Repeat exactly the lines below from the line that contains "Task: Expand the 统计&报表 sidebar section" to the last line, inclusive, without the pictures.

DATA PROVIDED:
☆ ☆ ☆ ☆ ☆ ☆ ☆

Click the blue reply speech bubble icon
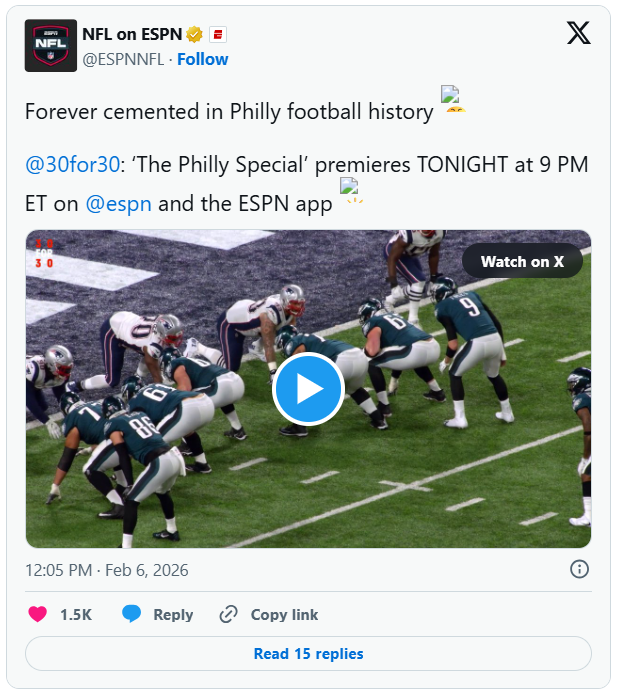This screenshot has width=618, height=696. pos(131,614)
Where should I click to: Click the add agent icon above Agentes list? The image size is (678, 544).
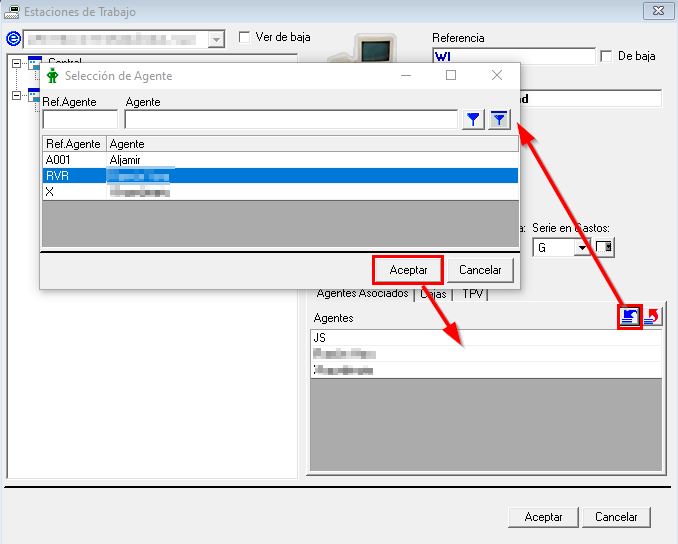point(630,316)
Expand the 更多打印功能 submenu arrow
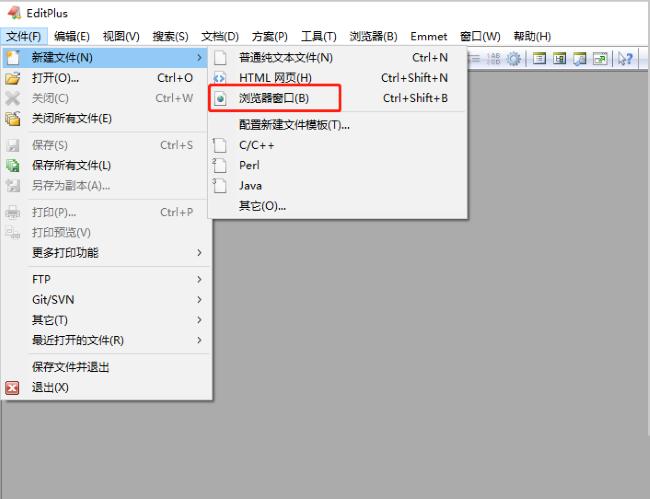This screenshot has width=650, height=499. pos(199,253)
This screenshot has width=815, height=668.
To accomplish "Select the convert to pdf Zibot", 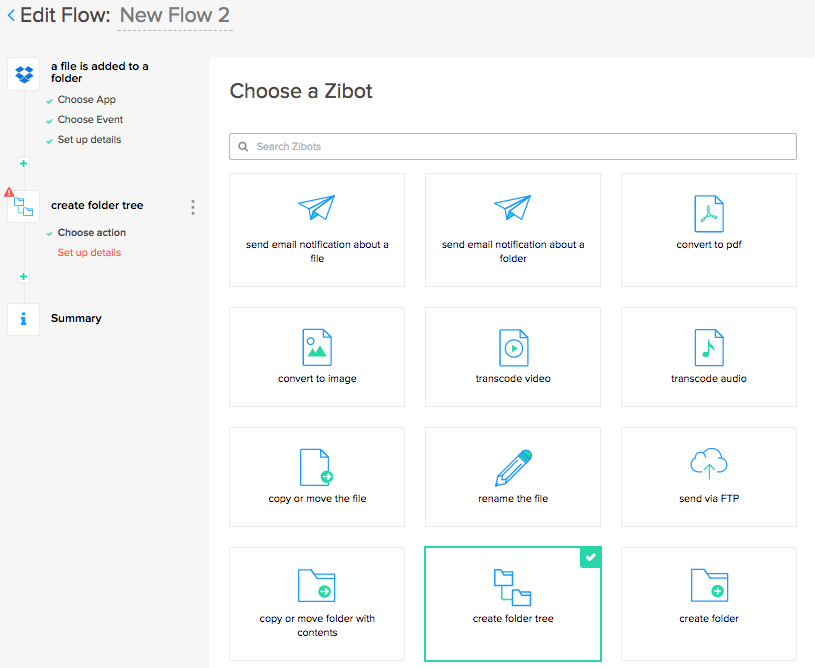I will (x=708, y=229).
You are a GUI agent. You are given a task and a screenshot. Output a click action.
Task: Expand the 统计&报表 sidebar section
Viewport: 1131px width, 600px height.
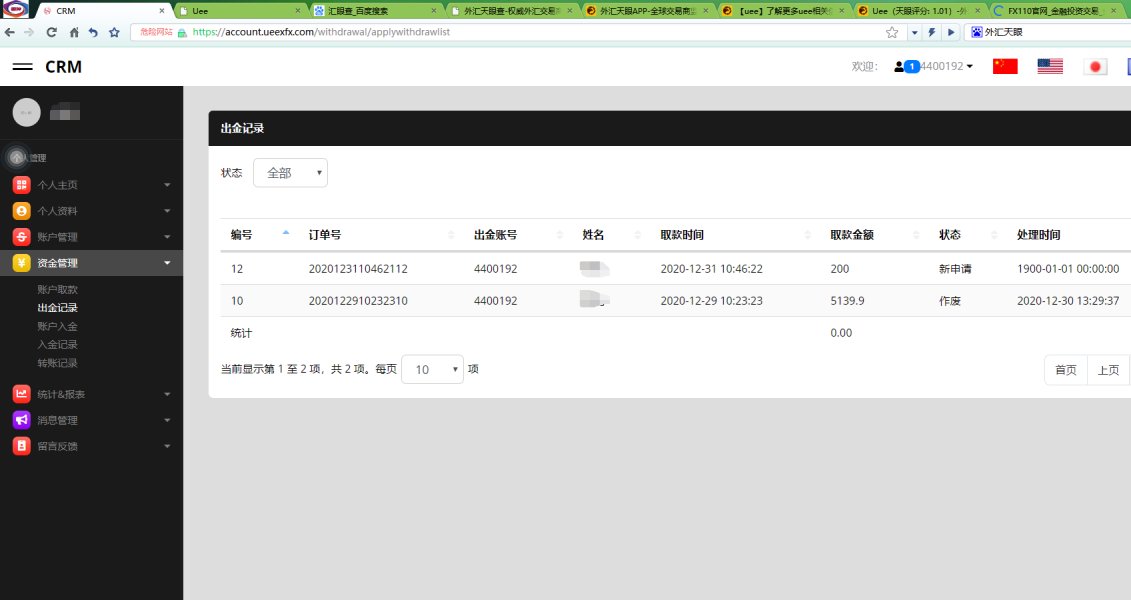coord(91,394)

☆ ☆ ☆ ☆ ☆ ☆ ☆

THE ANSWER:
Task: Expand the 统计&报表 sidebar section
Viewport: 1131px width, 600px height.
coord(91,394)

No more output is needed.